- _Selection_:

• • •

Still, you may be so interested in either Atwood or celebrity theories that you will choose to read this book. Take note that anyone but masochists or professors would be wise to leave the first chapter until the end or to skip it altogether. You can test your tolerance for its rhythm and vocabulary by choosing quotations at random, such as this one: “As Su Holmes and Sean Redmond point out in their introduction to Framing Celebrity, this need to retain the specificity of celebrity in various areas of study is a matter of balancing the discourse of celebrity with the locality of that discourse’s performance.”
If you decide to proceed, be warned that words such as “imbrication” and “impellate” crop up later in the book as well, although there are straightforward passages that avoid such constipated, academic prose. The tortured style can feel like someone playing hopscotch while lugging around a ball and chain. It underlines the paradox of devoting 200 pages to a close analysis of the woman whose office sports the message “Wanting to meet an author because you like his work is like wanting to meet a duck because you like pâté.”
Still, you can find some new information and provocative ideas here. In particular, York provides fascinating details and analysis of Atwood’s use of technology. The LongPen—that remote signing device—struck me at the time of its invention simply as a clever gimmick to cut down on travel for time-pressed writers. But York is right to tease more meaning out of it, to examine the fan’s desire for contact and the question of the celebrity’s aura.
In fact, I would have liked to see more discussion of what York calls the author’s “body,” of that question of fame’s aura. Celebrities used to have glamour, a magical quality that gleams in the distance but dissipates in close-up. Something—probably TV—has changed that. The sense of distance is being replaced by a growing sense of ownership, as if celebrities’ lives were by definition public property.
That is one reason why it is important to ask what we mean when we talk about Atwood’s celebrity. How can one word embrace the renown enjoyed at one end by Margaret Atwood and at the other by Lindsay Lohan and Jessica Simpson?
It is not just a question of scale, of the size of Atwood’s image next to the vast imprint of Brangelina and Justin Bieber and David Beckham. Those are the people who are actually famous for achievement, however disproportionate the resulting rewards. There is another vast stratum of people who are famous for doing almost nothing—famous for being famous.

• • •

- _What the task asks_: Transcribe the review of the Atwood book word for word, from "Still, you can" up to and including "definition public property.".

- _Data block_:
• • •

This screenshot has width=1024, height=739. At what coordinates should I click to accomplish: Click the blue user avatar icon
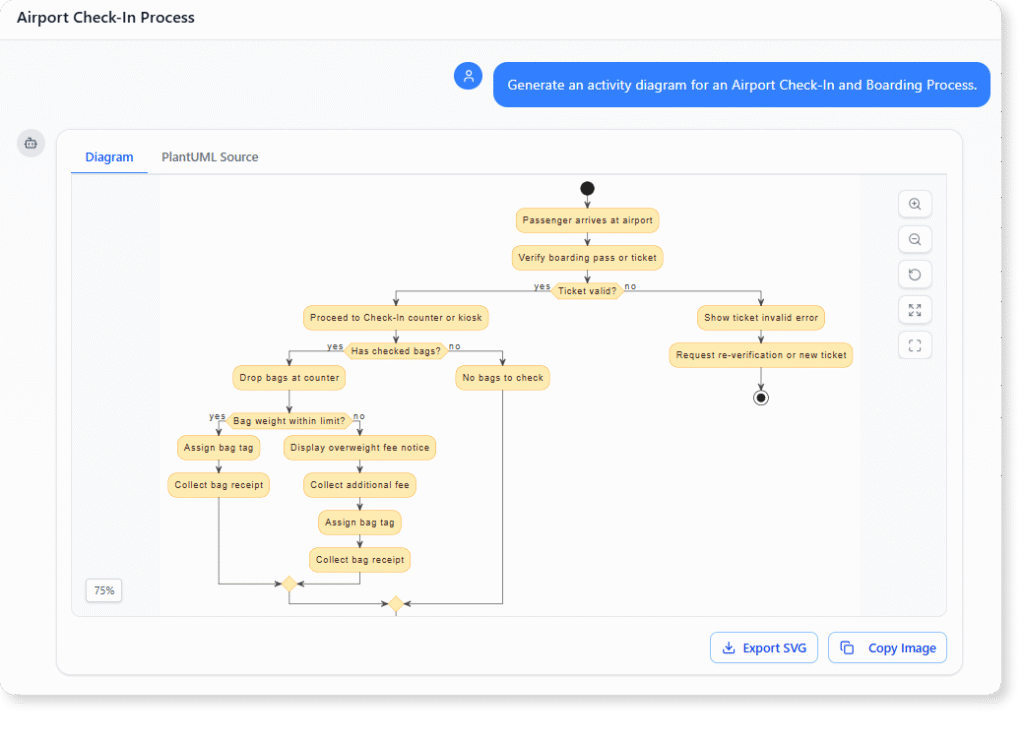click(x=468, y=76)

• • •

- _Exercise output_:
Still, you can find some new information and provocative ideas here. In particular, York provides fascinating details and analysis of Atwood’s use of technology. The LongPen—that remote signing device—struck me at the time of its invention simply as a clever gimmick to cut down on travel for time-pressed writers. But York is right to tease more meaning out of it, to examine the fan’s desire for contact and the question of the celebrity’s aura.
In fact, I would have liked to see more discussion of what York calls the author’s “body,” of that question of fame’s aura. Celebrities used to have glamour, a magical quality that gleams in the distance but dissipates in close-up. Something—probably TV—has changed that. The sense of distance is being replaced by a growing sense of ownership, as if celebrities’ lives were by definition public property.